Cordyceps fungi are something out of a low budget, 80’s horror film about aliens and zombies. People that learn about Cordyceps for the first time are as captivated, as they are unsettled. In fact, if you type in to a google search bar, “can Cordyceps,” one of the top google suggestions completes the phrase with “infect humans.” This genus of fungus is that bizarre, and a new fossil suggests that they have been functioning in ecosystems for quite a long time.
All Cordyceps fungi are parasitic, with most infecting insects. Out of more than 400 species of Cordyceps fungus, only a small percentage parasitize other fungi. Evolutionarily speaking, this isn’t that crazy of a jump, since fungi and insects alike are made up of the polysaccharide chitin. Thus, Cordyceps can use the enzyme chitinase that breaks down the bonds between chitin molecules in both types of organisms.
It’s no surprise that once people see how these fungi work, they quickly google if they too can become zombified by an unassuming fungal parasite. Not to worry, your livelihood is not at stake. No Cordyceps infects any mammal, or vertebrate for that matter. Luckily for us, these species are specialists. Much of the time, through evolutionary processes, a parasite becomes a specialist, and can’t readily infect other species. This ultimately helps the parasite avoid the negative burdens associated with competition. For example, one study in Thailand found that 97 percent of the O. unilateralis fruiting bodies erupted out of a single species of ant (Colobopsis leonardi).

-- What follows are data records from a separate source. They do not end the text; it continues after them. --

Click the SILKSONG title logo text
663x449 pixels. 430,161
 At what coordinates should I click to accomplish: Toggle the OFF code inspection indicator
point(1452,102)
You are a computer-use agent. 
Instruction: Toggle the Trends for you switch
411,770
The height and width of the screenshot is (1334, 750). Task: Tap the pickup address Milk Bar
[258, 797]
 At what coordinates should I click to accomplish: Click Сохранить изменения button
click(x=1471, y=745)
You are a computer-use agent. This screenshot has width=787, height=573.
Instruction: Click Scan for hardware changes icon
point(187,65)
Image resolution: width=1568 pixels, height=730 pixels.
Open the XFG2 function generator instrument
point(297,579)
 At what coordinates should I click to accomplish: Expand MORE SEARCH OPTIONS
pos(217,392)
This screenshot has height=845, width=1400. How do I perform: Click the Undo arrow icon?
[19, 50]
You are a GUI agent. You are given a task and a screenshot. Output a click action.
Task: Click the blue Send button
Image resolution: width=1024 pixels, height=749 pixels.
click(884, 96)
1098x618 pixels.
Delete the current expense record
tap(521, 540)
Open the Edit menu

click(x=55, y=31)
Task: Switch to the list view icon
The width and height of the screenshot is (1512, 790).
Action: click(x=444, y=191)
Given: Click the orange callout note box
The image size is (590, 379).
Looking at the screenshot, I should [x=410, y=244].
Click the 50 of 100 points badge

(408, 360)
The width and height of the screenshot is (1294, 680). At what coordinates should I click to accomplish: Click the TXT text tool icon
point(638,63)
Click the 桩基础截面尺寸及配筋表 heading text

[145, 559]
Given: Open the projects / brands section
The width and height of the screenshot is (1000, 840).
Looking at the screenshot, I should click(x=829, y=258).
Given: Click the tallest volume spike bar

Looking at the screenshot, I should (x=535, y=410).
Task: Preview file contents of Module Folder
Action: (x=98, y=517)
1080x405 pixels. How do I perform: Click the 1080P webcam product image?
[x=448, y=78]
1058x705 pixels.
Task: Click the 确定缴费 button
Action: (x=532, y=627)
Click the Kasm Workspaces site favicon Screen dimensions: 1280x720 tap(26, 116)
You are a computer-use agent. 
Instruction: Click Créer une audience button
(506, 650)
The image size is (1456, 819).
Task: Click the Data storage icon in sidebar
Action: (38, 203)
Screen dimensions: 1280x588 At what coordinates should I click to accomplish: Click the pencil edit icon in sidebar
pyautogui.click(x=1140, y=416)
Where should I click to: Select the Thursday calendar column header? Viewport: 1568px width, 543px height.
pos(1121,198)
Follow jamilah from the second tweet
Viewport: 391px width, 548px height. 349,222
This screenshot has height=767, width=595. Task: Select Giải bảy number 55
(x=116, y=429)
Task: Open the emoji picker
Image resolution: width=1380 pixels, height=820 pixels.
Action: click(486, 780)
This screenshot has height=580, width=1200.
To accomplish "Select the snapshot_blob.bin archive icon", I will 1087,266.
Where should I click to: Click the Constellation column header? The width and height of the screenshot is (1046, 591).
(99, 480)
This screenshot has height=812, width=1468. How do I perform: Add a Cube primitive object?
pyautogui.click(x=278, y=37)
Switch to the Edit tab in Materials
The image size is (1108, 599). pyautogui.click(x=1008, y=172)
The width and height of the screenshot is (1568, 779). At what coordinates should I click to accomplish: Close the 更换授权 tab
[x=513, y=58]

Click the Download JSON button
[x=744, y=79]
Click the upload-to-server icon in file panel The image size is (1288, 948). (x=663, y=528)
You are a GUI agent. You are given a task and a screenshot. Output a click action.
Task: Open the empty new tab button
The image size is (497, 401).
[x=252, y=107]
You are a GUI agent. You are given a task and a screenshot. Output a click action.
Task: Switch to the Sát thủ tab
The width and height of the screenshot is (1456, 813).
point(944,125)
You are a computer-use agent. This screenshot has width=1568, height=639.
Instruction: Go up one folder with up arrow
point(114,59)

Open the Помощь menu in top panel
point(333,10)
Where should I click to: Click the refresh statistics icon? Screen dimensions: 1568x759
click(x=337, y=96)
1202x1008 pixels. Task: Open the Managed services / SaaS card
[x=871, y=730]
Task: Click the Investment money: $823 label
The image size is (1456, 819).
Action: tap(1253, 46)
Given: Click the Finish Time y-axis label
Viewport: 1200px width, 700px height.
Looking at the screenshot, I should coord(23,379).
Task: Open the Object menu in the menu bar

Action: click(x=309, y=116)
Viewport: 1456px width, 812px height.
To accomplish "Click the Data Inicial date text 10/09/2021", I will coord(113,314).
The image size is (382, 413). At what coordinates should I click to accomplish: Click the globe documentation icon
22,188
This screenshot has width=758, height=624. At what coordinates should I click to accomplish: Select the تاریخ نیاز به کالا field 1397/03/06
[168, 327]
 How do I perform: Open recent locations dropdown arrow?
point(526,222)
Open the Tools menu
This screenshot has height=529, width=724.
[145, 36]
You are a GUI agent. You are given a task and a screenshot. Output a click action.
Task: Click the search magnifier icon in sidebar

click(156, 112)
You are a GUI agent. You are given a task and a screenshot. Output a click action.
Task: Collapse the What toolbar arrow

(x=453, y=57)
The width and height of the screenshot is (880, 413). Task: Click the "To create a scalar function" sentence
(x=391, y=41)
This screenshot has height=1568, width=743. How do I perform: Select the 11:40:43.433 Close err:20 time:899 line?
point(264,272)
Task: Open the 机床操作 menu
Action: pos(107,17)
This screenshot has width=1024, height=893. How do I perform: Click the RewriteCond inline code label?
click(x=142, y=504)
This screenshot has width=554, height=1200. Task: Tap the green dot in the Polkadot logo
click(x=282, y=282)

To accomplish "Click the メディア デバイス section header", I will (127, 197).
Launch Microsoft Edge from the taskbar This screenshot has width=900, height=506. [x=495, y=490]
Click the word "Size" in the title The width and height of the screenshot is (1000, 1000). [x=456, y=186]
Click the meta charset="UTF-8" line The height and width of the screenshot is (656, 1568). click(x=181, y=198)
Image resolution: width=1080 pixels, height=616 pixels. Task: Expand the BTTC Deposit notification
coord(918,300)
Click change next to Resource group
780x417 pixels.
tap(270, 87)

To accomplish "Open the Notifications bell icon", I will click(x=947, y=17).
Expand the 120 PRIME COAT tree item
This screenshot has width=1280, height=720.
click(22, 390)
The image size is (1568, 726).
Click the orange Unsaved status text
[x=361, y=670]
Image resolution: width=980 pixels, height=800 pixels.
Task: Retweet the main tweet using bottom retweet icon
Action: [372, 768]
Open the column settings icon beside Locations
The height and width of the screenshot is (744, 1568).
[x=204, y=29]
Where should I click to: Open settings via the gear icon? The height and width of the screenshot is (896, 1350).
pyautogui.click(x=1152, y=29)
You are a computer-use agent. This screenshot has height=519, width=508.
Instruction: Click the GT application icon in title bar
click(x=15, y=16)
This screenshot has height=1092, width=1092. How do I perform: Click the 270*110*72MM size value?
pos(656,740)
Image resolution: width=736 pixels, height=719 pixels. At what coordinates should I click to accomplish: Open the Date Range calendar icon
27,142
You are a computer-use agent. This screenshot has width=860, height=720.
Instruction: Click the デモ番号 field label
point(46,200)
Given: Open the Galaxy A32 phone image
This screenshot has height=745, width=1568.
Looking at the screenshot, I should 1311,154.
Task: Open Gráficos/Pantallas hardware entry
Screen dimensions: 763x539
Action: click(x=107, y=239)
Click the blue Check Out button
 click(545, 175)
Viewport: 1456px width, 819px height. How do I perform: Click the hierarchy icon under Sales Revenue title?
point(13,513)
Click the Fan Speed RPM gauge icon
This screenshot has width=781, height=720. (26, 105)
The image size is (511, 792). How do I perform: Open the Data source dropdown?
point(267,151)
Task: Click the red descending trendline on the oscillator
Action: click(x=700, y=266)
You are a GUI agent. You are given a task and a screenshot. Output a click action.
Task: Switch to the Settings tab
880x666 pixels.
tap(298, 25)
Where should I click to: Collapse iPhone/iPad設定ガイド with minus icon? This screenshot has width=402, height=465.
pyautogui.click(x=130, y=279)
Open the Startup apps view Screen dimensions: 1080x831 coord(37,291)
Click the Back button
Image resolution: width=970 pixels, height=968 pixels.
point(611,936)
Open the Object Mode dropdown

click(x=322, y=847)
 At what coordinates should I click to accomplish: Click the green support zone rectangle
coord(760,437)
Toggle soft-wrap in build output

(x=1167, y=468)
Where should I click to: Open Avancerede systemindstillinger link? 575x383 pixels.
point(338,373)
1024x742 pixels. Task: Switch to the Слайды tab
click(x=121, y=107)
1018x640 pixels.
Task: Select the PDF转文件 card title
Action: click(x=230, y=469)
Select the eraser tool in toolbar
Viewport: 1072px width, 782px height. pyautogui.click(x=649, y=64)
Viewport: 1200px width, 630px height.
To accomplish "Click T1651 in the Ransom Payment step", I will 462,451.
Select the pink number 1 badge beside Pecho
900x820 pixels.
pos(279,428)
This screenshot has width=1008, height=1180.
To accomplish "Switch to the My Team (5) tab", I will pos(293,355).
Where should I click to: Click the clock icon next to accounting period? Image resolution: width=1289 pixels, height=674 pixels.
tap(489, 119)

Cordyceps that specialize in parasitizing ant species are most bothersome. The manner in which Ophiocordyceps unilateralis infects its host is enough to keep you up at night. Once spores land on a suitable host, the spores germinate and secrete chitin degrading enzymes to penetrate insect exoskeleton. Once they pass the exoskeleton, they grow and manipulate the behavior of the insect in ways that maximize their own fitness. The ants’ nervous system becomes infiltrated as the ants begin to act erratically, and venture off the main ant highways.
When the sun is directly overhead, infected ants are then directed by the fungus to locate an area above the forest floor with optimum temperature and moisture content that maximize successful fungal growth. 98% of the ants parasitized by O. unilateralis are found attached to main veins on the bottom, or abaxial regions of leaves. ‘Zombie ants’ secure to the leafs main vain by biting down with their strong mandibles. They are unable to let go, because the growing hyphae within the ant’s head severs its jaw muscles, resulting in zombie ant lockjaw. Securely attached ants ensures that the parasite can infect more hosts, because the spore forming body will remain above the forest floor’s boundary layer. And this is where our fossil comes in.
In 2011, David Hughes and his team published evidence of a 48-million-year-old ‘zombie ant’ death grip on the abaxial surface of a fossilized leaf. Although, some odd invertebrate behavior does sometimes present itself in the fossil record, this is the first abnormal behavior presumably caused by a parasite. The fossil sample came from the Messel Pit located in Hesse, Germany-a fossil site notorious for preserving fine details of biological structures from Earth’s ancient past.
Initially, these leaf scars were thought to be signs of vein-cutting, which is a behavior also used by extant insect species that drains leaf latex, making plant consumption more efficient. Because of the fine details of the fossil, this alternate hypothesis was discounted because the scars lacked the distinctive snips associated with vein-cutting.
This fossil represents the first evidence of plant scars from ‘zombie ants’ parasitized by a fungus. The fine sediments associated with the region this fossil was discovered from help distinguish these scars from separate herbivorous insect behavior. So yes, behavior altering parasitic fungi existed 48 million years ago. It’s important to note, since parasites hardly get any praise, that these organisms are critical in ecosystem functioning. Parasites like Ophiocordyceps unilateralis balance ecosystems by reducing huge ant colonies that would otherwise reduce overall biodiversity. For this reason, parasite diversity is largely used to indicate total species diversity. Just think, without the presence of ant zombifying fungal parasites 48 million years ago, we would not see the same species diversity seen in today’s ecosystems, and we might as well be covered in ants.